OKCupid: Girls with no pictures
January 25, 2012 § 1 Comment
You got two options: she’s either never going to give you the picture, or she’s going to be ugly. That’s it. And yet I bite, every single fucking time. I get a message from a girl who is pixellated out or black bar over the face or simply, you know, an Ansel Adams photograph or some shit and I bite every time. Because I have to know.
And no matter how many times—it’s either nothing, or ugly, every single fucking time—I still can’t just trust myself and internalize the fucking rule. I can’t take a second and reason with myself. Like, anyone who doesn’t list their body type– do you think they have a spectacular fit body? A guy who doesn’t list his height- do you think he’s dunking on (I cannot name a single defensive NBA player)? Do you think a dude who doesn’t list his income is hiding Mitt Romney levels of untaxed capital gains in the Caymans and that’s why it’s gotta be a secret? No. No. If someone is not explicit about a piece of information on OKC it is because whatever quality they’re hiding is a liability to the point of freakishness.
But I message back, every time. And I engage in the fucking cat and mouse game of teasing out their facebook or giving them my personal email with my full real name every fucking time, and it either just goes away because the girl chickens out, or despite her promise that “I am attractive I swear” it’s a sad ugly picture and you have to—I mean, you can’t go out with her, obviously, so, you either have to not message her back despite having clearly been intrigued by her personality, which is basically just cruelly screaming “YOU ARE FUCKING UGLY AND DIE” at a sensitive shy human being. Or you have to fake still being interested and let it slowly dwindle to nothing over an elaborately staged blowoff of “oh shit I just realized I have a work thing that night” and etc. You have to become a chick.

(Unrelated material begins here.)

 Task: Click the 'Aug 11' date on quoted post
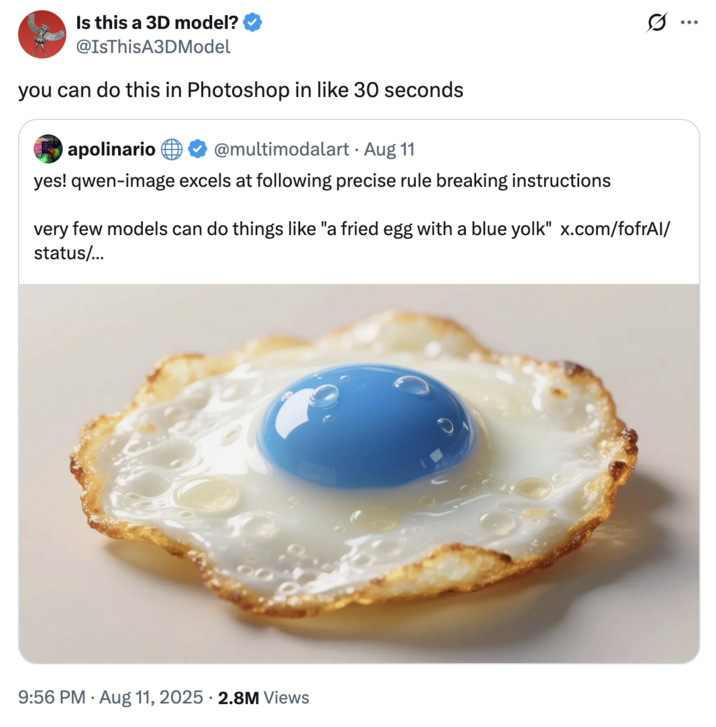389,150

I message them back because of the perversity of hope. The ridiculous idea that it might be someone cute and maybe they are just so hot that they got tired of 15,000 unsolicited messages, or maybe they really are afraid of being recognized, or—whatever. The same reason people pick up used scratch tickets in the parking lot of 7-11. The same reason I still go to a bar because there might be girls there even though I’ve been to bars ten thousand times and have met girls there about twice. Your sad desperate mind will not let hope die.
So listen, even if I won’t listen to myself: someone without a picture messaging you is NEVER going to work out, it is ALWAYS going to be a waste of time and an embarrassment.
Frankly, it’s the same shit with girls that won’t give you their phone number and want to set dates over OKC message, girls who are at all hesitant to give up shit that might lead you to google them, etc. It never works out. And it’s because the type of person who is afraid to reveal themselves is the type of person who is too chickenshit to date on the internet to begin with. They are going into it with too many fears and doubts and too much post-traumatic and/or self-flattering paranoid chick shit and are just never going to let loose and have a good time. And nothing against them, maybe they were raped or something. Maybe they have a perfectly good reason. But still. Fuck ‘em.